文書の一部

========================

9回まで力投を見せたダルビッシュだったが、“この日も”後を継いだ投手が踏ん張り切れずに失点数が増加。今季の出来は防御率以上に良かったはず?(C)Getty Images

9回まで力投を見せたダルビッシュだったが、“この日も”後を継いだ投手が踏ん張り切れずに失点数が増加。今季の出来は防御率以上に良かったはず?(C)Getty Images

 今季最高級の投球を見せながら、勝利投手になれないどころか黒星がついてしまう“不運”に見舞われた。

 ダルビッシュ有(パドレス)は現地8月18日、本拠地でのナショナルズ戦に先発すると、8回まで1失点に抑える快投を披露。1対1の同点で迎えた9回もマウンドに上がったが、2人の走者を出したところで守護神のジョシュ・ヘイダーに後を託して降板した。すると、ヘイダーがその2人の走者を生還させてしまい、ダルビッシュは最終的に3失点。パドレスはそのまま1対3で敗れ、ダルビッシュに今季7敗目が記録された。

【動画】ダルビッシュ、今季最長9回途中までの力投ハイライトをチェック

 降板時点で球数は96球だったこともあり、試合後、ボブ・メルビン監督には交代の是非を問う質問が殺到した。指揮官は「球数が少なかったので(交代の決断は)難しかったが、9回は2人の走者を出したら交代と決めていた」と説明したものの、ここ最近のヘイダーの乱調や、ダルビッシュにまったく合っていなかった右打者を迎えた時点での交代とあり、疑問の残る決断ではあった。

 今季のダルビッシュは、残した走者を後続のリリーフが生還させてしまうケースが目立つ。

●4月12日ジャイアンツ戦:2回1死一塁→二塁打で失点
●4月17日ブレーブス戦:7回2死二塁→無失点
●5月13日ブレーブス戦:6回2死一、三塁→3ランで2失点
●5月20日ブルワーズ戦:7回2死二塁→無失点
●6月1日カーディナルス戦:8回2死二塁→二塁打で失点
●8月13日ナショナルズ戦:7回無死一塁→単打で失点
●8月18日ナショナルズ戦:9回1死一、二塁→押し出しなどで2失点
 
 今季のダルビッシュはここまで23先発し、そのうち7試合でイニング途中に降板している。そして、18日を含めて5回、走者9人のうち実に6人を交代した投手によってホームに返された。救援投手が引き継いだ走者をホームに生還させた割合は今季のMLB平均が32%だが、ダルビッシュはその倍にあたる67%だから相当に“不運”ということになる。

========================

(データセットの行)
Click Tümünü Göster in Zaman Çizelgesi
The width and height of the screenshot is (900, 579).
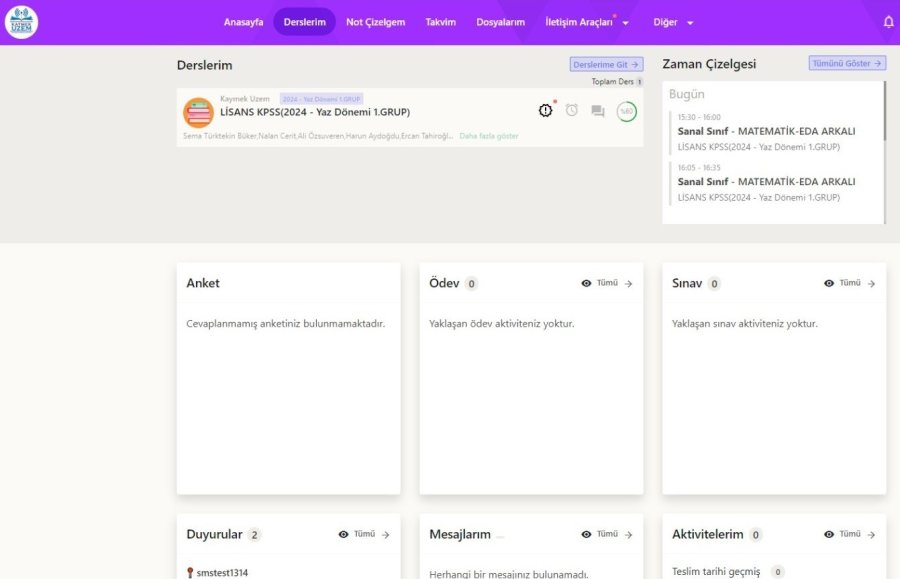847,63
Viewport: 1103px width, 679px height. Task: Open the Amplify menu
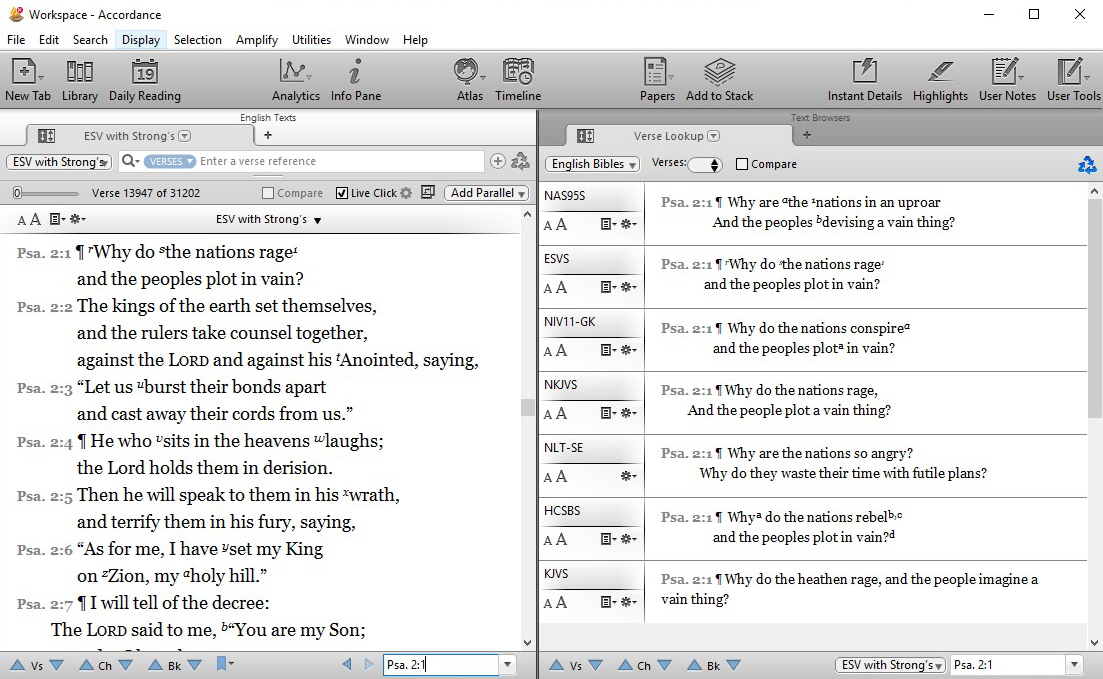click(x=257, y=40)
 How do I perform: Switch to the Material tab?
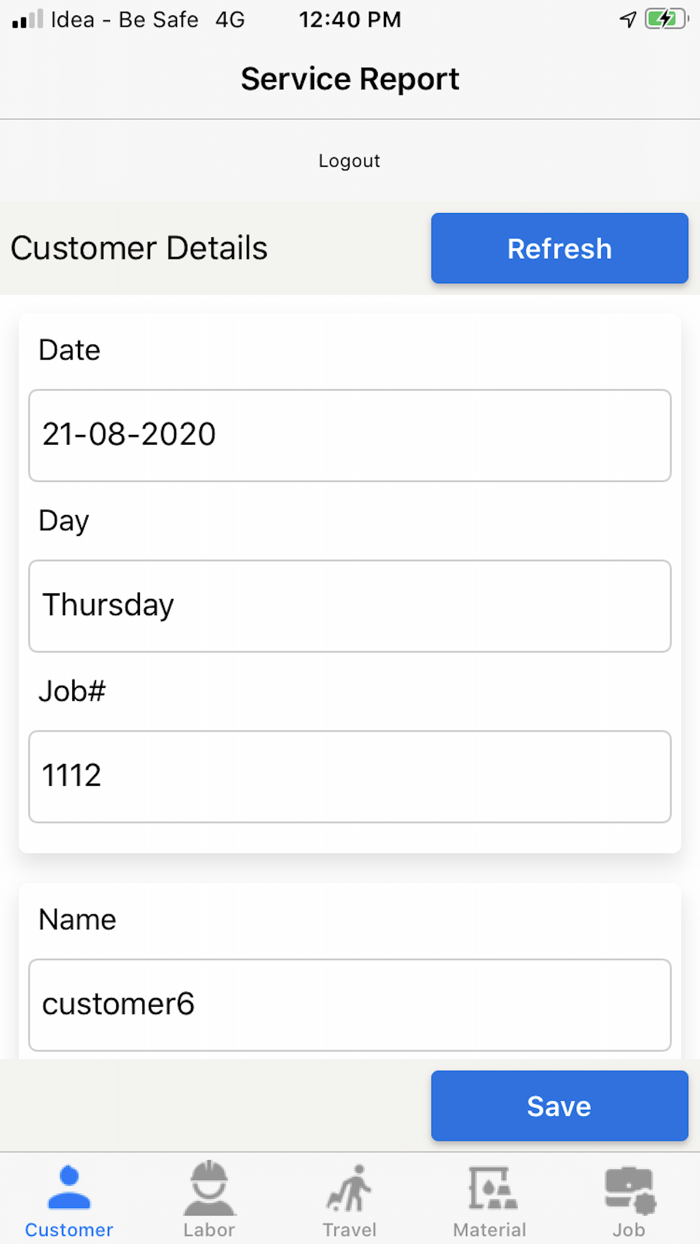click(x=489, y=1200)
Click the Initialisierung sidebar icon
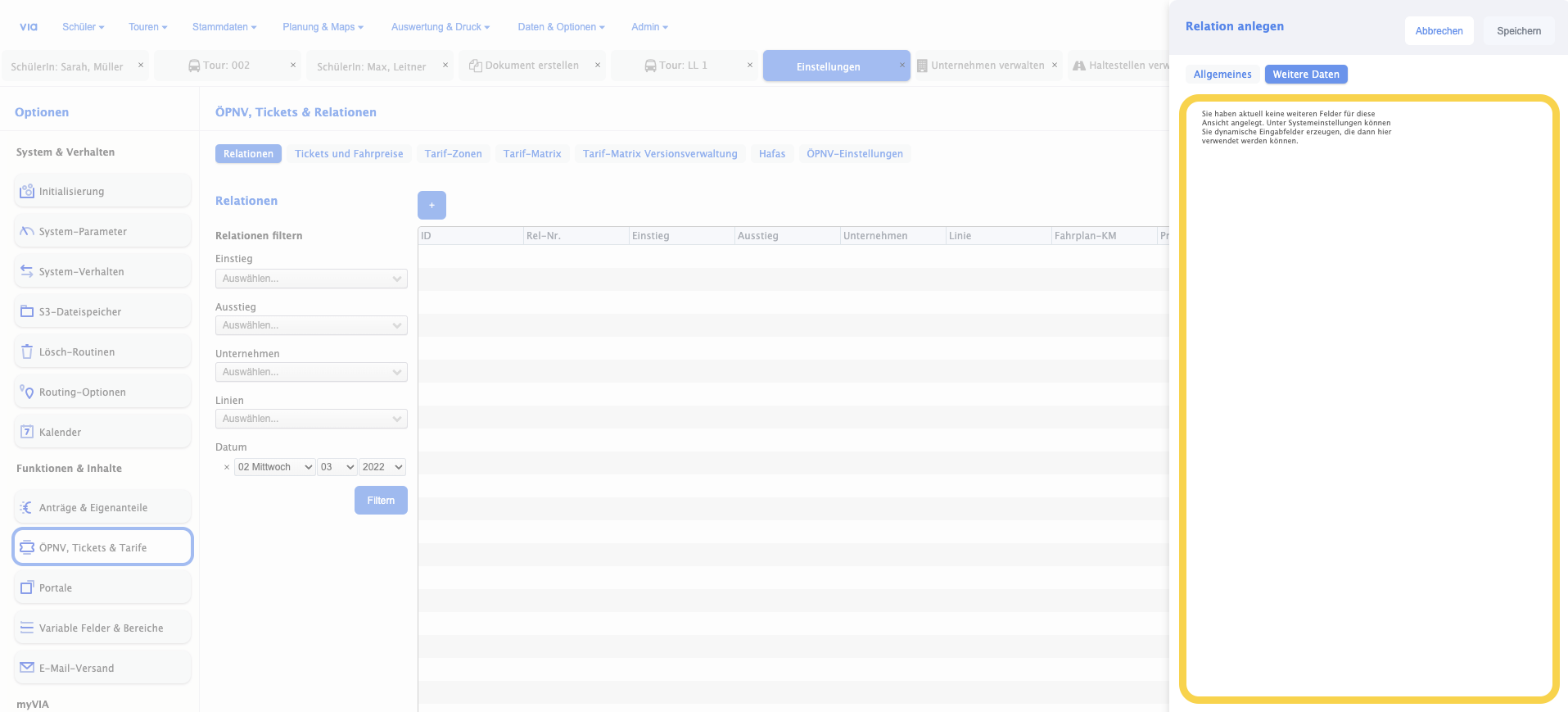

========================

課題 1
上のデータセットの行をすべて、「screenshot」を「image」に差し替えて書き直してください。ほかの部分はそのままにし、画像は回答に含めないでください。
課題 2
上にあるダルビッシュの降板についての記事の続きを、最後の文の後から引き取って書いてください。

回答 1
Click Tümünü Göster in Zaman Çizelgesi
The width and height of the image is (900, 579).
847,63
Viewport: 1103px width, 679px height. Task: Open the Amplify menu
click(x=257, y=40)
 How do I perform: Switch to the Material tab?
click(x=489, y=1200)
Click the Initialisierung sidebar icon

回答 2
 中でも、あらゆる意味で運がなかった試合が5月13日のブレーブス戦だ。ダルビッシュは6回途中に降板し、代わった元阪神のロベルト・スアレスが3ランを被弾して失点が2つ増えたが、実は“その前”がかわいそうだった。

 2死二塁で、アダム・デュバルの打球は完全に打ち取った当たりの凡フライだったが、右翼のウィル・マイヤーズはなぜか後退してから前進、打球がグラブに当たるも落球して走者が生還。このプレーはエラーにならず自責点がつく形となり、ダルビッシュはその後、連打を浴びて途中降板した。

 先の凡フライは捕球確率95%(!)というかなりイージーなプレーだった。しかし、それを落としただけでなくヒットと判定される不運。結果として、ダルビッシュにはQS(6イニング以上投げて自責点3以下)もついていたはずが、失点が2→5に増えることになった。

 もちろん、ダルビッシュもバックの好守に助けられた場面があったのは間違いないし、リリーフに救われた試合も過去にはあっただろう。とはいえ、8月18日のスコアブックに記されたダルビッシュの自責点「3」を見ると、防御率3.39よりも優れた数字だったのではないかとの思いは浮かばずにはいられない。